* [Angezeigter Text]
=======

Magenta-gelbe Post
OK, früher war alles besser ist sehr pauschal und natürlich Quatsch.
Aber. Wollte jemand z.B. vor 180Jahren seinem Freund im Hochschwarzwald per Depesche mitteilen: Hast du schon gehört..., der Dings und die Frau von Gegenübber…….., dann wusste er um die Risiken, um die etwaigen, zeitlichen Dimensionen Bescheid und rechnete mit dem ärgsten, daß eh nix ankommt und wenn, dann oft zu spät.
Damals mussten bei der Postkutsche alle 50km die Gäule gewechselt werden und nicht selten geriet so ein Gefährt in den Untiefen der Fahrrinnen ins Straucheln und alle verwesten. Das wußte man/frau.

=======

* [Aufgabenstellungen]
- a) Gib den Absatz des Textes über die Post, der mit „Damals mussten bei der Postkutsche“ beginnt, kürzer wieder und behalte dabei seine wesentlichen Angaben bei.
- b) Setze den Text über die Post nach seinem letzten Satz fort.
Die anschließenden Einträge sind für die Bearbeitung nicht erforderlich.

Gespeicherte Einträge
=======

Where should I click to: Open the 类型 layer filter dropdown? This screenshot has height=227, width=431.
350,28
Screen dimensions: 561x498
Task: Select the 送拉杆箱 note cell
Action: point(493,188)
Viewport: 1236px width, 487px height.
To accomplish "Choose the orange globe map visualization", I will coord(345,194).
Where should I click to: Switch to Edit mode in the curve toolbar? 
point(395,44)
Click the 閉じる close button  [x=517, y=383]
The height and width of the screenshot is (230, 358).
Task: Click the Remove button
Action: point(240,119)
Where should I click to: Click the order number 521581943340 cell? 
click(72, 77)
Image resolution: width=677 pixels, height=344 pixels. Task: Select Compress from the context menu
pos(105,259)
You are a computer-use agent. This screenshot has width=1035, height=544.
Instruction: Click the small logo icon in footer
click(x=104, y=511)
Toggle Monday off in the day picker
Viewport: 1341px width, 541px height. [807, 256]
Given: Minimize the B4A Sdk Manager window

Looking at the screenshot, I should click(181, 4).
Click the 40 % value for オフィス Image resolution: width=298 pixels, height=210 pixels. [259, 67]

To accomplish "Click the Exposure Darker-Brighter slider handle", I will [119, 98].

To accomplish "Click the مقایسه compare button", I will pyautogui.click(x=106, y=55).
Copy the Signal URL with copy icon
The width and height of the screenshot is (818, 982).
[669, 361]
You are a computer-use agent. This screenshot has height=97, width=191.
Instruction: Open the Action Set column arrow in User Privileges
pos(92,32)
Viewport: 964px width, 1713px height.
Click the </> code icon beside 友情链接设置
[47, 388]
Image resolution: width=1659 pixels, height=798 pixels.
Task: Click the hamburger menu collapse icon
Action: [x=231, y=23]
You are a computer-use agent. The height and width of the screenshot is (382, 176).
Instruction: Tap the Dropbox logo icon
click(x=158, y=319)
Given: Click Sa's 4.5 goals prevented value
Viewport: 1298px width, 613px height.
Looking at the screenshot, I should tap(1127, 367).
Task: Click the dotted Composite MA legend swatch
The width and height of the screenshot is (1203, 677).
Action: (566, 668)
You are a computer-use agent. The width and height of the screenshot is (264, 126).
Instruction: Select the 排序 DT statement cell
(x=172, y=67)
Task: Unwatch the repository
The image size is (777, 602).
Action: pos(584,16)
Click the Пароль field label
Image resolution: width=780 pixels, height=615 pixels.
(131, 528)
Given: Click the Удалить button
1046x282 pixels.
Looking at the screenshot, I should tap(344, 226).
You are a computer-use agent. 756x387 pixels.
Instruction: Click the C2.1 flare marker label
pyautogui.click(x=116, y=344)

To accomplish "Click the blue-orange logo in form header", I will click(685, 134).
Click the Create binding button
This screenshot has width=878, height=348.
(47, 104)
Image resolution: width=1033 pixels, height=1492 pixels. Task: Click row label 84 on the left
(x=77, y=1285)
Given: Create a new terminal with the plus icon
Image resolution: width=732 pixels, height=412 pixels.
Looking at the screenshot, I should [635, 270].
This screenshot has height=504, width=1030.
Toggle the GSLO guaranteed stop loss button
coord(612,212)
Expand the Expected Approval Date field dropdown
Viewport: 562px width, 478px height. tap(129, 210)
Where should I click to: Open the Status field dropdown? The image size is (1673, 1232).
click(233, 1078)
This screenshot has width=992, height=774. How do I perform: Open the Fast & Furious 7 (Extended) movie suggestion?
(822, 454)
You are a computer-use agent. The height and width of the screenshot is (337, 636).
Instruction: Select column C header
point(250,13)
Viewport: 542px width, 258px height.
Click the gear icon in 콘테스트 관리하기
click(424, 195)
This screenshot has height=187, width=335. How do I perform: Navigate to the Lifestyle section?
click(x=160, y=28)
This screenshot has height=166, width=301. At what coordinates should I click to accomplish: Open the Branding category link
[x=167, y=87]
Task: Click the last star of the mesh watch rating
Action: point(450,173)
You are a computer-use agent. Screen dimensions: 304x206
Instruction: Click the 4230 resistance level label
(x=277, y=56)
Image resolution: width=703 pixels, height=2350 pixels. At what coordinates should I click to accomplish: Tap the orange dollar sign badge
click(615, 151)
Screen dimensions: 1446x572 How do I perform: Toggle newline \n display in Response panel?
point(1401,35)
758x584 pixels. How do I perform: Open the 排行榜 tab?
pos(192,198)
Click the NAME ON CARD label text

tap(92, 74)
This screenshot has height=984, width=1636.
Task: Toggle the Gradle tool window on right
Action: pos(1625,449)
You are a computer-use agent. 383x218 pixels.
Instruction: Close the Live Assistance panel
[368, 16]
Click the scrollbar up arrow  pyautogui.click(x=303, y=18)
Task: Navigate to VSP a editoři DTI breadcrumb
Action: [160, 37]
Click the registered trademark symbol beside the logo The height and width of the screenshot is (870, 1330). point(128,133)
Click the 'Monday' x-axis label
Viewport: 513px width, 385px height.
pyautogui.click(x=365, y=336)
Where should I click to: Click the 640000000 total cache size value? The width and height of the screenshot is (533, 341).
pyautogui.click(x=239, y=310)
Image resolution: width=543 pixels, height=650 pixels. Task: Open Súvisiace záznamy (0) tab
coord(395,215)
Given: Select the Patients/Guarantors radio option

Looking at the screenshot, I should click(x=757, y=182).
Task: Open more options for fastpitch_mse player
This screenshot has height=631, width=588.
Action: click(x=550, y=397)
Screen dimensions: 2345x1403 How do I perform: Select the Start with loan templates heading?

=======

* [Ergebnisse pro Aufgabe]
- a) Bei der Postkutsche wechselte man damals alle 50 km die Pferde. Nicht selten geriet ein solches Gefährt in tiefen Fahrrinnen ins Straucheln, und alle verwesten. Das wusste jeder.

- b)
Apropos Westen. Laut den ausgiebig nachverfilmten Umständen seinerzeit in Amerika, wurden die Kutschen regelmäßig und kräftig überfallen. Ähnlich den heutigen Sprengungen von Geldautomaten war damals der Transport von ein paar Dollar oder drei Nuggets zu Enkels Geburtstag stets vom Risiko der gewaltsamen Aneignung durch Unbefugte an der Tagesordnung. Oder - auch nicht so selten, der Kutscher schlief in der berühmten, nach ihm benannten Körperhaltung selig ein und Pferde gingen autonom ihre Wege oder grasten, ebenfalls selig.
Was ich sagen will. Trotz der Vergangenheitsromantik eine Verbesserung, technisch und logistisch, tat Not. Hat es sie bis dato gegeben? Die ganzen elektrischen Entwicklungsschritte ohne Pferd, wie Morsen, Telegrafieren und Brieftauben überspringe ich einmal. Die Elektronik, Sendemasten und Satelliten haben uns neue Wege eröffnet, ohne knietiefe Fahrspuren. Es gibt Simsen, Whatsappen, Facebooken oder TikToken zur Übermittlung von allerlei Unwichtigem und das alles über Mobilfunk, ohne Kabel, von überall, theoretisch. Ist schon Klasse.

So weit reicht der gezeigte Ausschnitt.